• **REQUIRED WORK**:
Check each statement against the abstract on melanoma microvesicles below. Answer yes or no, and quote the words from the abstract that decide it. 1. The increase in VCAM-1 expression in fibroblasts was greater when the microvesicles came from highly metastatic melanoma cells. 2. Hypoxia reduced VLA-4 expression in highly metastatic melanoma cells. 3. Proteomic analysis indicated that the MAPK signal pathway is the only pathway regulated by melanoma microvesicles.

• **TEXT SHOWN**:
Abstract

Recent studies suggest that microvesicles (MVs) within the tumor microenvironment are emerging as potent mediators for cell–cell communication. In this study, we investigated the MV-mediated transformation of normal fibroblasts to tumor-associated fibroblasts, focusing on the functional regulation of vascular cell adhesion molecule-1 (VCAM-1) expression. After incubation with melanoma-derived MVs, the fibroblasts (NIH/3T3 cells) presented an obvious enhancement of VCAM-1 expression in an ERK1/2-activation-dependent manner, and this enhancement was further increased when the MVs were from highly metastatic melanoma cells. The adhesion analysis showed that the VCAM-1/VLA-4 axis is involved in the preferential attachment of highly metastatic melanoma cells and BMSCs to MV-educated fibroblasts. Hypoxia promoted melanoma-fibroblast interaction by directly upregulating VLA-4 expression in highly metastatic melanoma cells and indirectly provoking VCAM-1 expression in fibroblast cells via melanoma-released MVs. Moreover, MV-educated fibroblasts increased IL-6, fibroblast activation protein and EGF expression simultaneously. Proteomic analysis of MVs suggested that numerous signal pathways in addition to the MAPK signal pathway are regulated by melanoma MVs, which function as tumor messengers that participate in melanoma progression.

• **INFORMATION SUPPLIED**:
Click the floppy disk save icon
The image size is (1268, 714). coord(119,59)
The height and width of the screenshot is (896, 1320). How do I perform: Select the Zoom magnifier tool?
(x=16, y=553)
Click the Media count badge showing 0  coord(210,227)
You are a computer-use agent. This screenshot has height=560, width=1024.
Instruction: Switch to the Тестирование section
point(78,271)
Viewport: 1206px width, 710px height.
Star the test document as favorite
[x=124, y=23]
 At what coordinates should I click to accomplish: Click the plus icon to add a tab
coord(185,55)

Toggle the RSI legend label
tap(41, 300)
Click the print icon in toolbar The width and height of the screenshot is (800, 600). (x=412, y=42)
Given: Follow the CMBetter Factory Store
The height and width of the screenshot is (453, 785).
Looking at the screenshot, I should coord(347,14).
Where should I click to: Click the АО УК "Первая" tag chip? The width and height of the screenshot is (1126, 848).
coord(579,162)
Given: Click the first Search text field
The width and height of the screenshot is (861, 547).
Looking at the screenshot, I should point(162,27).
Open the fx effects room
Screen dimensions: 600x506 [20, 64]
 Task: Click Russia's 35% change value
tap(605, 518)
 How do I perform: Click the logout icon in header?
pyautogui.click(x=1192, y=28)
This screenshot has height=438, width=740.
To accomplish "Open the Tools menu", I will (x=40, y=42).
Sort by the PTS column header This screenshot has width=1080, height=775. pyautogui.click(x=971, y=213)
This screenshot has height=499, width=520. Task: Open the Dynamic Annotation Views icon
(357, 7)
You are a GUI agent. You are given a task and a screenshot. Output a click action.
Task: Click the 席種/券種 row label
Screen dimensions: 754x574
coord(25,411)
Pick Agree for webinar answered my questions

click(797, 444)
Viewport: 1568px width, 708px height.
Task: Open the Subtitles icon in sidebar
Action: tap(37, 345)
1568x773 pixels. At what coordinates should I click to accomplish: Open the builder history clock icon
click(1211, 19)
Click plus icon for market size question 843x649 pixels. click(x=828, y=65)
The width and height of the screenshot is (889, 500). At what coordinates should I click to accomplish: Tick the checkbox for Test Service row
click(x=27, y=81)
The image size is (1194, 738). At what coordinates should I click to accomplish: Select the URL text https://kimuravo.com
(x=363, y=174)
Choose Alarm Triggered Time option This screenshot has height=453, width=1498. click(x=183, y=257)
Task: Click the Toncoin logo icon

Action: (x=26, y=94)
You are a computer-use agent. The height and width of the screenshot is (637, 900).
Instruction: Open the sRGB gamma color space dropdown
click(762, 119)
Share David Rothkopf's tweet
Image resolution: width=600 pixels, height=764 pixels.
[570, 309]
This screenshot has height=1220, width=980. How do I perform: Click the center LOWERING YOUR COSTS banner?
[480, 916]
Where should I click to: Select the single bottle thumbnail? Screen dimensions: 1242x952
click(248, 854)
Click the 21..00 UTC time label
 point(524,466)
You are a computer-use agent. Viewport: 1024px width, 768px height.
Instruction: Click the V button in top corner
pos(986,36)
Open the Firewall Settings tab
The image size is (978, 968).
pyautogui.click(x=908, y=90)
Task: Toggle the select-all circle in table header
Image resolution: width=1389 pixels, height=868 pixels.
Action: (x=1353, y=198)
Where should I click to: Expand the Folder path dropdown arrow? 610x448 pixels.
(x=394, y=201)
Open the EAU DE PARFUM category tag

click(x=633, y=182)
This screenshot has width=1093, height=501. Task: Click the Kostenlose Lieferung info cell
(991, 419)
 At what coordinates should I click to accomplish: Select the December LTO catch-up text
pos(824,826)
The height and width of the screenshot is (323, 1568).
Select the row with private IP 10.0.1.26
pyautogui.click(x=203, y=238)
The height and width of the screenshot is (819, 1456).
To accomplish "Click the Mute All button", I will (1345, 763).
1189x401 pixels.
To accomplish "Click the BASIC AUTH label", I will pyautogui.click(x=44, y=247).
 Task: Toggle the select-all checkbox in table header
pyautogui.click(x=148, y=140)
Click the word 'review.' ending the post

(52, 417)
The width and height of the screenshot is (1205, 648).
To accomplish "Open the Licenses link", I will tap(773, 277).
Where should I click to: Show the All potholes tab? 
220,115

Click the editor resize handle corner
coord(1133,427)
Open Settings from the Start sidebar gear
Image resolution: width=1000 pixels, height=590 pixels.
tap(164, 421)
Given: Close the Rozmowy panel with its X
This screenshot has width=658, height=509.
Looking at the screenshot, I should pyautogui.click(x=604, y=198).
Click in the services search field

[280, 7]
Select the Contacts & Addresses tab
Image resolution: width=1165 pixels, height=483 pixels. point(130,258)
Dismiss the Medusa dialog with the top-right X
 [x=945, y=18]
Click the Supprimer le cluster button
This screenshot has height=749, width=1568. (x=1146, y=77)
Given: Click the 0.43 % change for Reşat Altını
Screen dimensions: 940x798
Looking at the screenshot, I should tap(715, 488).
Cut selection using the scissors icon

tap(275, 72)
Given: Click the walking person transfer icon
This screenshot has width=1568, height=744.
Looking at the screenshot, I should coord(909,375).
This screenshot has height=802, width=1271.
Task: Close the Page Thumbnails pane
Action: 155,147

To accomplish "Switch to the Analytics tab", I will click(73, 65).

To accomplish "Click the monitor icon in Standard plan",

• **ANSWER TO THIS TASK**:
1. Yes: "this enhancement was further increased when the MVs were from highly metastatic melanoma cells"
2. No: "Hypoxia promoted melanoma-fibroblast interaction by directly upregulating VLA-4 expression in highly metastatic melanoma cells"
3. No: "numerous signal pathways in addition to the MAPK signal pathway are regulated by melanoma MVs"